What Is Mistral Vibe CLI?

Mistral Vibe CLI is the terminal entry point to the unified Mistral Vibe agent platform (see section-6-108). It is open source, powered by Devstral 2 (123 billion dense, 72.2% SWE-bench Verified) for local sessions, and runs on Mistral Medium 3.5 when launching remote cloud-sandbox agents.

The CLI sits alongside three other Vibe surfaces — the web UI at chat.mistral.ai (Work mode) and code.mistral.ai (Code mode), the Vibe VS Code extension, and the iOS and Android apps. Use the CLI when you want to drive Vibe from a terminal session without leaving your shell, scripted pipelines, or CI environment.

What sets the CLI surface apart from other terminal agents is custom subagents — define specialized agents via TOML configuration files, each with its own tools, context, and personality. This composability lets teams build domain-specific agents that chain together for complex workflows.

Tip

Get started: Install from github.com/mistralai/mistral-vibe — open source, on-premise capable

Core Capabilities

Custom Subagents (TOML Configuration)

Define specialized sub-agents in simple TOML files:

[agent.database-reviewer]
description = "Reviews database migrations for safety"
tools = ["file_read", "sql_explain"]
context = ["supabase/schema.sql", "docs/db-conventions.md"]

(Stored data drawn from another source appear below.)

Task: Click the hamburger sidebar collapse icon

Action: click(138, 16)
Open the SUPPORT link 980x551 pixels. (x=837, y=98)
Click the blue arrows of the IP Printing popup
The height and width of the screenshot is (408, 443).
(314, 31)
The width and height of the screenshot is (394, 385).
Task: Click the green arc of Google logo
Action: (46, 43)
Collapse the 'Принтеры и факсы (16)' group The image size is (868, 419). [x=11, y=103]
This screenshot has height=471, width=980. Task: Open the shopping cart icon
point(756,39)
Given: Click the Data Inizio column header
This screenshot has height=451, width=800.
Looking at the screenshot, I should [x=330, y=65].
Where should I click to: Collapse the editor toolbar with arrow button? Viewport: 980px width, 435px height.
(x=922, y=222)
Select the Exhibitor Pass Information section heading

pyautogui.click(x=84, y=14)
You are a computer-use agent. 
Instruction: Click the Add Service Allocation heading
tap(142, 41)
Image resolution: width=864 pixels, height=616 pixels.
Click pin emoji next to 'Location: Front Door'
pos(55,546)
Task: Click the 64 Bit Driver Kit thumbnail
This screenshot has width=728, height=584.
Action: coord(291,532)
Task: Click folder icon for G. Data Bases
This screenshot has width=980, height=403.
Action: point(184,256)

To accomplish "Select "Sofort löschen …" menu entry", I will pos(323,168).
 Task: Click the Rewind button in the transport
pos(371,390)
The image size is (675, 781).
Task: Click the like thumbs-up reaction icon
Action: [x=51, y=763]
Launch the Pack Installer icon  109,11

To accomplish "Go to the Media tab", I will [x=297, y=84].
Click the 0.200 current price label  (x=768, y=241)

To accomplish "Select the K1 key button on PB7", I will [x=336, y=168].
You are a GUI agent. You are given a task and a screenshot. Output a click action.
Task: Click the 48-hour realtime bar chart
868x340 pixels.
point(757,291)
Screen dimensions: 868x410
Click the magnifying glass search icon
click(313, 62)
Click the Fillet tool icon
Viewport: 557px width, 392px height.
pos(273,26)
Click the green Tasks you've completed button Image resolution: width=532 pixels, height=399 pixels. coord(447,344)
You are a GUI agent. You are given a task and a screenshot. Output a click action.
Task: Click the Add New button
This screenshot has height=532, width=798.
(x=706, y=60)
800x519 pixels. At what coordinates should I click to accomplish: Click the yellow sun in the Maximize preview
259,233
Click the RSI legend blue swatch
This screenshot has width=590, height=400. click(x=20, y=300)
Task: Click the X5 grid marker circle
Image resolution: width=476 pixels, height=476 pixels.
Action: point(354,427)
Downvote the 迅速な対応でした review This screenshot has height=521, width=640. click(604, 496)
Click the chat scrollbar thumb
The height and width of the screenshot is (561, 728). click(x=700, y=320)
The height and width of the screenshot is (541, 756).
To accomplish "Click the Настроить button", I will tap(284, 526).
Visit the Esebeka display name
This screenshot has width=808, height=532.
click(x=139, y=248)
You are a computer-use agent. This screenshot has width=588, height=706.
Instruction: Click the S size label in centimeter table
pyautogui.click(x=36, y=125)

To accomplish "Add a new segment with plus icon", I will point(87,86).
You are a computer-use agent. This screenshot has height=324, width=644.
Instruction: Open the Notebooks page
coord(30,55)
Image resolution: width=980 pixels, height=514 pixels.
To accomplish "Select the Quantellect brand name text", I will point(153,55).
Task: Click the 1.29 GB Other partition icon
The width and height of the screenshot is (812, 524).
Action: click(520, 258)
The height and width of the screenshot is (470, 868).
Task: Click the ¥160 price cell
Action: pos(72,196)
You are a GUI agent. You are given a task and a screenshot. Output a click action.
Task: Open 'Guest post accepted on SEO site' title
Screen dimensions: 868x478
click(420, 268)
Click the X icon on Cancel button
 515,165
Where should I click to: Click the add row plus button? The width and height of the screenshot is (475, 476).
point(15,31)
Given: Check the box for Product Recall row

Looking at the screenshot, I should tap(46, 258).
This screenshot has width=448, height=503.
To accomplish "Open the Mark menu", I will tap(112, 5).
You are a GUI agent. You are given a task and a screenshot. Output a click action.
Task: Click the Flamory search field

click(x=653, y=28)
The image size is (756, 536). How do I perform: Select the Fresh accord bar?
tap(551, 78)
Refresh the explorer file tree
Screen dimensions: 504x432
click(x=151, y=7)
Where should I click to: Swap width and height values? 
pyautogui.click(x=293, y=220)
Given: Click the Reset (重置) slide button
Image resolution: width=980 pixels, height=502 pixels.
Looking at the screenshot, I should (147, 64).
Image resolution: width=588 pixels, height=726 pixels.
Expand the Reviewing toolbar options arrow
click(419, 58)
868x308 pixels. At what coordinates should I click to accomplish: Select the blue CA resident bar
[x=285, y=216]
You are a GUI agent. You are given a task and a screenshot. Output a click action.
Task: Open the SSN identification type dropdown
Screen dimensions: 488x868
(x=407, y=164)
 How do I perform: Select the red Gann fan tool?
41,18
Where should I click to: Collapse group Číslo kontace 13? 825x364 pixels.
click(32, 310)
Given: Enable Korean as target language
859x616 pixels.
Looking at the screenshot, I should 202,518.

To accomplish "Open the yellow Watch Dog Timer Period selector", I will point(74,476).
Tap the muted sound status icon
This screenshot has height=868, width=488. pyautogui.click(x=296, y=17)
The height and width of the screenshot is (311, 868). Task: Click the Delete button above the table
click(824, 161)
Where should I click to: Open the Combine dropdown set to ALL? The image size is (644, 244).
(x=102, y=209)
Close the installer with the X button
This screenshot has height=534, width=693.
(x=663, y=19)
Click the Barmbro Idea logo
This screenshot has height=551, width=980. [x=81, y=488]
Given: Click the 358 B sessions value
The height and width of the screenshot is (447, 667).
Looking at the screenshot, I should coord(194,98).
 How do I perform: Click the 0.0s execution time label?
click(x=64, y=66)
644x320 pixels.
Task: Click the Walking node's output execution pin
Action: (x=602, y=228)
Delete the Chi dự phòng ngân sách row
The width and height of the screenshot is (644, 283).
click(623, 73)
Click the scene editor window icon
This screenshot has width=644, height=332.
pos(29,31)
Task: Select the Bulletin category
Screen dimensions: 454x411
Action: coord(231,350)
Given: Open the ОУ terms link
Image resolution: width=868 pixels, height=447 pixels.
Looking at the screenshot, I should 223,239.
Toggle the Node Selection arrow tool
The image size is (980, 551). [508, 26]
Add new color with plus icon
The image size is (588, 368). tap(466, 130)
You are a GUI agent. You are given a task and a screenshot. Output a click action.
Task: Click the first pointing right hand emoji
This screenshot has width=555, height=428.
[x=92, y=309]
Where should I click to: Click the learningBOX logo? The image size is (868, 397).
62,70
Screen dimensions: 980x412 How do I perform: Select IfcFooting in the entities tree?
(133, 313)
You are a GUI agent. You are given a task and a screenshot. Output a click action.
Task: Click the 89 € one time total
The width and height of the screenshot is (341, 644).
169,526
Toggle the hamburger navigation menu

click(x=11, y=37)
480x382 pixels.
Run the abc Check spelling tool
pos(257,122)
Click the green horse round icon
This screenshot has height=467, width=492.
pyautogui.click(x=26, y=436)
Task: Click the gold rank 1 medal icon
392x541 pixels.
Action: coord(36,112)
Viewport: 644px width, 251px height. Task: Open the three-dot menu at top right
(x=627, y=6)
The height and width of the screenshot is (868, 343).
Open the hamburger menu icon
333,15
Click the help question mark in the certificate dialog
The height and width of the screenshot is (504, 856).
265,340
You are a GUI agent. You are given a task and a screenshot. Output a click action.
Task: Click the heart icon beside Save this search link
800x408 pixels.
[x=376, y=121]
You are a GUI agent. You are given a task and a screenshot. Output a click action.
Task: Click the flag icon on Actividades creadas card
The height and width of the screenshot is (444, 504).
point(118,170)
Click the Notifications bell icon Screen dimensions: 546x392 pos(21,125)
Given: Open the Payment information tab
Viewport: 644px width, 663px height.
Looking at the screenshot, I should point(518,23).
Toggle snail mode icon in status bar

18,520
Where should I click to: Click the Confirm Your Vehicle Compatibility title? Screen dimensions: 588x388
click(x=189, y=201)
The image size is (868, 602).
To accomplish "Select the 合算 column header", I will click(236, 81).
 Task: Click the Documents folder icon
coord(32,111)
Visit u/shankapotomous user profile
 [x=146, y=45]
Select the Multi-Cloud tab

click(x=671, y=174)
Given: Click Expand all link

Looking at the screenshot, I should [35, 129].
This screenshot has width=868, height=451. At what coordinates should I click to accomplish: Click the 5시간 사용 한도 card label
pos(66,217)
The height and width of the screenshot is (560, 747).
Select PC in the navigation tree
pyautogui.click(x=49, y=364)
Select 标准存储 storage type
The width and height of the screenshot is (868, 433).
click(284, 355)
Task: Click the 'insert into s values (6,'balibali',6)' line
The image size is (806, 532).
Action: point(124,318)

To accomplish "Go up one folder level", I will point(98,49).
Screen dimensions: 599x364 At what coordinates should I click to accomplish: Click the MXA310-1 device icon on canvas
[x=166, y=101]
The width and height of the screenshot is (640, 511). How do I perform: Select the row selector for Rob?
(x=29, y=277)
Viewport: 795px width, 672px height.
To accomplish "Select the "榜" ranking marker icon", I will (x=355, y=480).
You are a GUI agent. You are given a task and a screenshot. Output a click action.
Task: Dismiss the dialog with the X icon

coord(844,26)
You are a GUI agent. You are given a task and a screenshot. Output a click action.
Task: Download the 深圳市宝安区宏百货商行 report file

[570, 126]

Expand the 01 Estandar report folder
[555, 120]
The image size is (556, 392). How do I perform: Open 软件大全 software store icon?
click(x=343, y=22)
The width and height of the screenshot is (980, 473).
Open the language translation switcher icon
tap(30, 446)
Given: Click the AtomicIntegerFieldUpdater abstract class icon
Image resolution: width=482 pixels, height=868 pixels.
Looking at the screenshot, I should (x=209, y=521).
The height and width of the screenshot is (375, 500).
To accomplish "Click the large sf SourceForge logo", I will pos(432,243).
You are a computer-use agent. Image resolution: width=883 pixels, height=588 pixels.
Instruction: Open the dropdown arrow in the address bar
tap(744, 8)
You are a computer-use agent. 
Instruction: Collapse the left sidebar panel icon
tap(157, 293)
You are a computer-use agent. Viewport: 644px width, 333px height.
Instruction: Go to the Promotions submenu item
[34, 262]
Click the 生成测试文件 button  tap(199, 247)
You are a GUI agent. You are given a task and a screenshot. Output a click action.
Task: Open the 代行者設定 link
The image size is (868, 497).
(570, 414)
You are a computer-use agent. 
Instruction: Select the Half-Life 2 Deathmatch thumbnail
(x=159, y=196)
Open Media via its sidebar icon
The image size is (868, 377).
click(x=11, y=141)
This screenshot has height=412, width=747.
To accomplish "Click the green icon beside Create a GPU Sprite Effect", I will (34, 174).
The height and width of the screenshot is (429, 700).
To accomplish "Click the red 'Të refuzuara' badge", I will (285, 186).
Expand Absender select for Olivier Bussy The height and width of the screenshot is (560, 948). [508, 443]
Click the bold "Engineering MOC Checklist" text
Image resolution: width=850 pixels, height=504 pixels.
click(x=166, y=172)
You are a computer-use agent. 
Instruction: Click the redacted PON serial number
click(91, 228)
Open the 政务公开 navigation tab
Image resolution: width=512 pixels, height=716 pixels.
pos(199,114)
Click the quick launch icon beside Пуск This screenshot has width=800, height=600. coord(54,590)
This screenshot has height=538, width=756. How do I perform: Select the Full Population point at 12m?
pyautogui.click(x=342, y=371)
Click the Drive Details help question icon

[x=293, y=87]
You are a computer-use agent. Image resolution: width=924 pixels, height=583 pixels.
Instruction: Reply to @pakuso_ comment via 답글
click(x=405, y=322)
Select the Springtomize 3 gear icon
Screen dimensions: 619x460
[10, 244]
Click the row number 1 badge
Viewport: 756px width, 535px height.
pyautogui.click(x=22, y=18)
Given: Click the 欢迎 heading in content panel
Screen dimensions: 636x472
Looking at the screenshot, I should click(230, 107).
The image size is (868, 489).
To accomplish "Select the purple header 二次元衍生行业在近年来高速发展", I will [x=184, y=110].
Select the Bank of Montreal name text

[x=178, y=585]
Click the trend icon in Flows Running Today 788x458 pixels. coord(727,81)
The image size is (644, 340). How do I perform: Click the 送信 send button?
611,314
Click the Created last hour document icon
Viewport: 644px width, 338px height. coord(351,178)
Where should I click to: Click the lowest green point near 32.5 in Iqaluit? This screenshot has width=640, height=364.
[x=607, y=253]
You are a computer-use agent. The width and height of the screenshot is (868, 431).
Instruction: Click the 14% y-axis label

Each subagent has its own scope, tools, and context — preventing information leakage between tasks and enabling focused, high-quality work on specific domains.

Multi-Choice Clarifications

When a task is ambiguous, Vibe CLI presents structured options rather than guessing:

  • "Did you mean: (A) refactor the auth middleware, (B) add new auth routes, or (C) update the auth tests?"
  • This reduces wasted work from misunderstood prompts

Slash-Command Skills

Define project-specific skills as reusable commands — similar to Claude Code's SKILL.md pattern:

  • /deploy-staging — run your specific deployment workflow
  • /add-api-route — scaffold a new API route following your project's patterns
  • /run-migration — execute database migration with safety checks

MCP Support

Full MCP integration for connecting to external services — databases, deployment platforms, and APIs.

Remote Agents

Launch async cloud coding agents from the terminal with vibe remote run. Remote agents run independently of your local session in isolated sandboxes — the same Code mode infrastructure used by the Vibe web UI and VS Code extension. Use them for refactors, test generation across many files, scheduled maintenance jobs, and long-running migrations that would otherwise tie up the local session.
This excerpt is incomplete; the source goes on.